Before we get to that point we should not discount the possibility of more shocks to the system, with perhaps further harrowing stories or evidence of the impact of COVID-19, particularly domestically, as well perhaps as the possibility of the collapse of a major company. Incidents such as this will clearly impact market sentiment negatively.

By the same token, however, we should not doubt the resolve of independent central banks and governments to put in place whatever measures are necessary to see us through this crisis. If the history of previous market shocks (1973 oil crisis, 1987 crash, 2000 tech crash and the 2008 global financial crisis) has taught us anything there will inevitably be a recovery in markets and it is only a matter of waiting for this to happen.

As at 02/04/2020

Risk Warnings

Capital is at risk. This is not advice. The value and income from investments can go down as well as up and are not guaranteed. Past performance is not a reliable indicator of current or future performance and should not be the sole factor considered when selecting funds.

Regulatory Information

Issued by Investment Fund Services Limited, authorised and regulated by the Financial Conduct Authority (reference number 464193). Registered office: Marlborough House, 59 Chorley New Road, Bolton, BL1 4QP. Registered in England No. 06110770.

Update on 3rd April 2020

It is over a week since we closed our office premises and moved fully to home working. We are pleased to say that we continue to take calls, respond to emails and (other than a change to cheque payments) look after our investors as normal. 

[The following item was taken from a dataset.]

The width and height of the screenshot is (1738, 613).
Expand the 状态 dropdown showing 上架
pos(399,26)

All of our staff are working as hard as ever and making full use of the technology available to us to maintain good communications with investors, partners, clients and each other.

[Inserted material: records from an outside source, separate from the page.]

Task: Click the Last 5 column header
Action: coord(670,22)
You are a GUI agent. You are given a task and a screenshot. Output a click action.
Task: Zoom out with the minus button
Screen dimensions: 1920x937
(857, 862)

What lies ahead is still uncertain for all of us but our planning and preparation continues as we seek to ensure our service remains at the highest standards achievable.

As ever, we wish everyone well.

Update on 24th March 2020

Following the announcement made by the Prime Minister on 23rd March we have taken the final steps necessary to close our office premises completely, from the end of Tuesday 24th March.

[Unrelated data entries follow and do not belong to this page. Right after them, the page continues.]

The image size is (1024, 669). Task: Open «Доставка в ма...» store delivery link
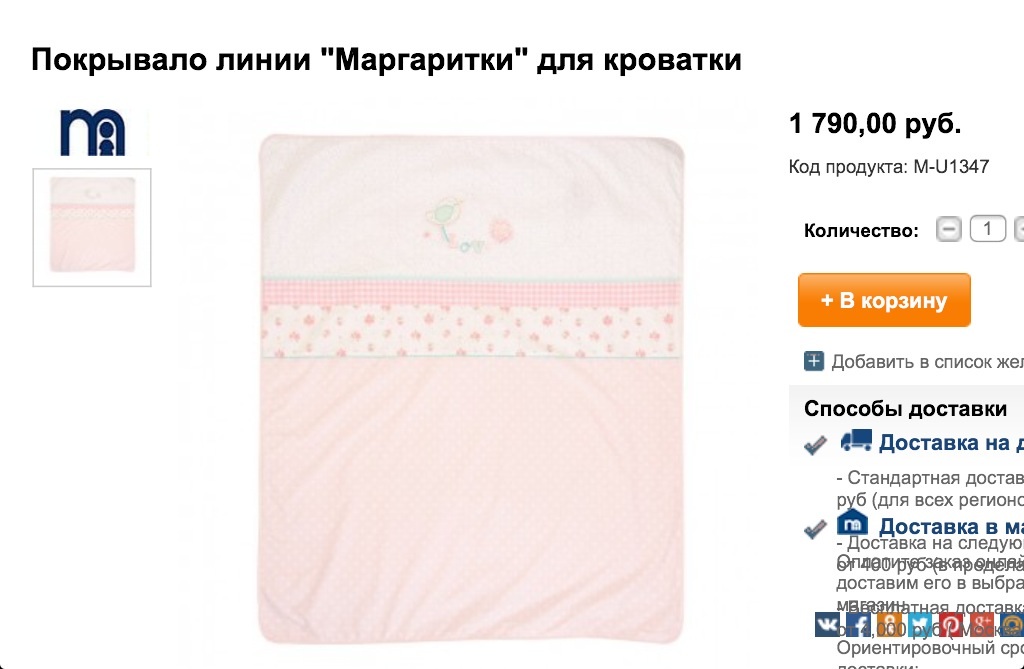point(951,526)
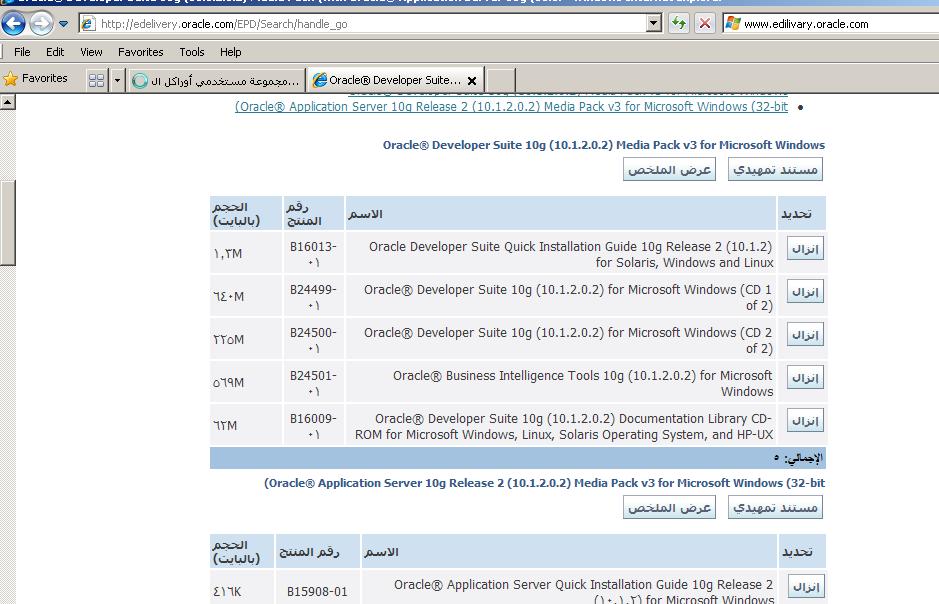Download Developer Suite CD 1 of 2
The width and height of the screenshot is (939, 604).
click(x=805, y=291)
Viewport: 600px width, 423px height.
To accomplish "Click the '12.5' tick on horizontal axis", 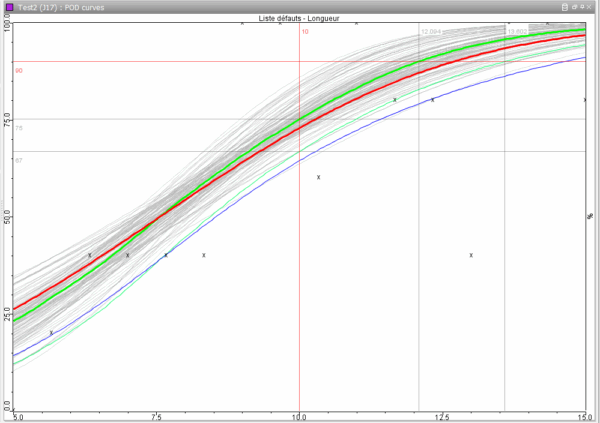I will [442, 417].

That means that all our staff are now working from home as they adhere to Government guidance while continuing to provide our usual service to our investors and their advisers.

We wish all our investors, clients, colleagues and suppliers well.

You can find important information about what this means for investors by clicking below;

Update on 19th March 2020

Our priority during the COVID-19 outbreak is ensuring we continue to provide a high quality service for our investors and their advisers, while also looking after the health of our staff.

We have been testing and refining a range of measures to ensure we can continue to operate effectively during this challenging period.

Our specific arrangements focus on two key scenarios and the circumstances that might lead to them. These are high levels of staff absence and an inability to access our offices. We have identified our critical staff (those that are needed to ensure our funds are properly operated and managed on a day-to-day basis), the impact of staff childcare needs following the closure of schools and the performance of our systems when our staff work remotely, such as from home. This is in addition to splitting sites, restricting business-related travel and providing flexibility for staff at higher risk from the virus.

We have comprehensive business continuity plans in place, which we enhance when we feel it would be helpful, and we also carry out regular testing of scenarios. As a consequence, we feel we have taken the necessary steps to protect the operation of our funds, the best interests of our investors and the welfare of our staff. This should mean as little disruption as possible throughout the developing situation, however it might unfold.

We have also been in touch with any external businesses who support our funds, such as Investment Managers and Depositories, to ensure they too are prepared and have plans in place should they be needed. 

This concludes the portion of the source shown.